Siamo una storica e significativa azienda ne mercato artigianale veronese di finestre, porte, strutture per la casa e l’arredo su misura d’interni.

La prima falegnameria nasceva al Chievo nel 1950 per iniziativa di Ettore Capra; 28 anni più tardi inizia il mestiere di falegname anche il figlio Giorgio, che in pochi anni prende in mano le redini della azienda e che nel 1994 apre, con la moglie Nicoletta, il negozio in via Croce Bianca 31. Qui nasce il marchio Casa Capra. Negli anni successivi l’azienda si allarga, nuovi dipendenti entrano nello staff e con loro i tre figli di Giorgio.

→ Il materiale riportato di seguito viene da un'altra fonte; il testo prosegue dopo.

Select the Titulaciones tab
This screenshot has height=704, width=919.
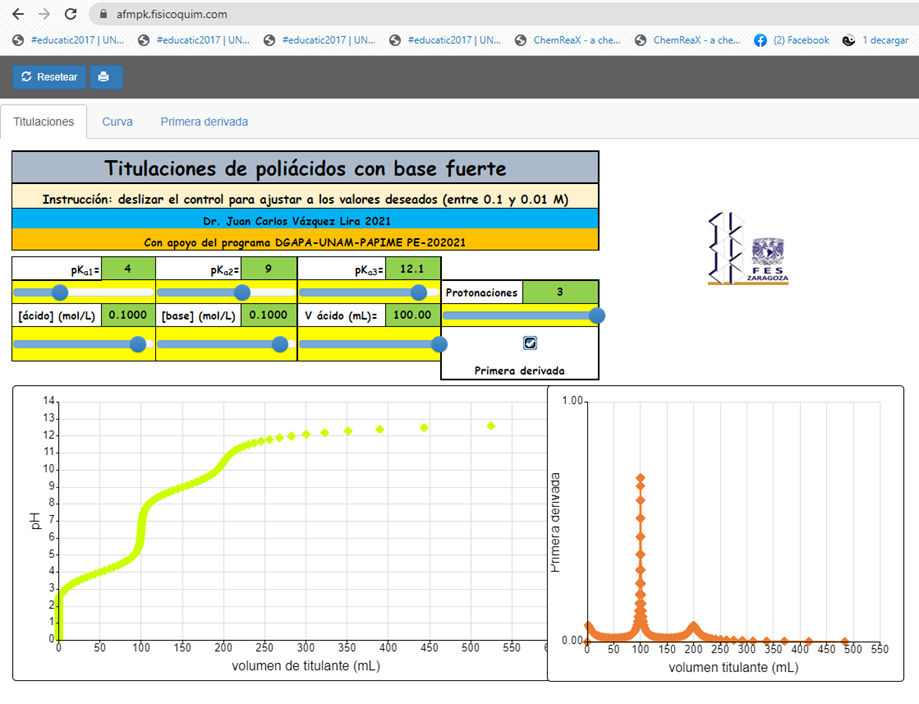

Nel 2016 la richiesta sempre maggiore di clienti desiderosi di affidarci tutti i lavori di casa spinge l’azienda ad ampliare ulteriormente i propri servizi: Casa Capra diventa “ristrutturazioni chiavi in mano”.

La nostra azienda grazie alla competenza, professionalità, accuratezza del capostipite, del figlio e ora anche dei nipoti si è sempre più fatta strada nel panorama edilizio e nella positiva considerazione che tutti i nostri cari clienti ci hanno sempre dimostrato.

01-02. Il capostipite, Ettore Capra, e lo staff attuale.

03. Porta blindata motorizzata, classe 4, con pannello esterno in alluminio.

04. Ante battenti a tutto vetro per uno stile industrale minimalista.

05. Arredo su misura realizzato dalla nostra falegnameria. 01

Forniamo un’ampia gamma di opere personalizzate: finestre e serramenti, porte interne e blindate, oscuranti e zanzariere, divisori d’arredo e porte in vetro, inferriate e opere di falegnameria, tutte garantite da certificate aziende del panorama internazionale.

Casa Capra Falegnameria a Verona è presenza significativa nel mercato artigianale fin dal 1950, nata dall’esperienza, affidabilità, accuratezza e competenza di falegnami e figli di falegnami.

In armonia con le esigenze della vasta clientela e in collaborazione con architetti e studi tecnici, progettiamo e realizziamo strutture per ogni ambiente, avvalendoci del nostro personale qualificato, per poter garantire nel tempo ottime rifiniture sia per i prodotti di nostra realizzazione che di marchi prestigiosi.

Ci occupiamo con attenzione delle esigenze dei nostri clienti fin dalla fase di progettazione, successivamente nella fase di realizzazione e montaggio e infine con l’assistenza post-vendita.

Con orgoglio valutiamo il buon “passaparola” come uno dei motivi principali della positiva crescita in tutti questi anni.

Casa Capra rappresenta una delle aziende leader in Verona e provincia nella vendita di strutture per casa.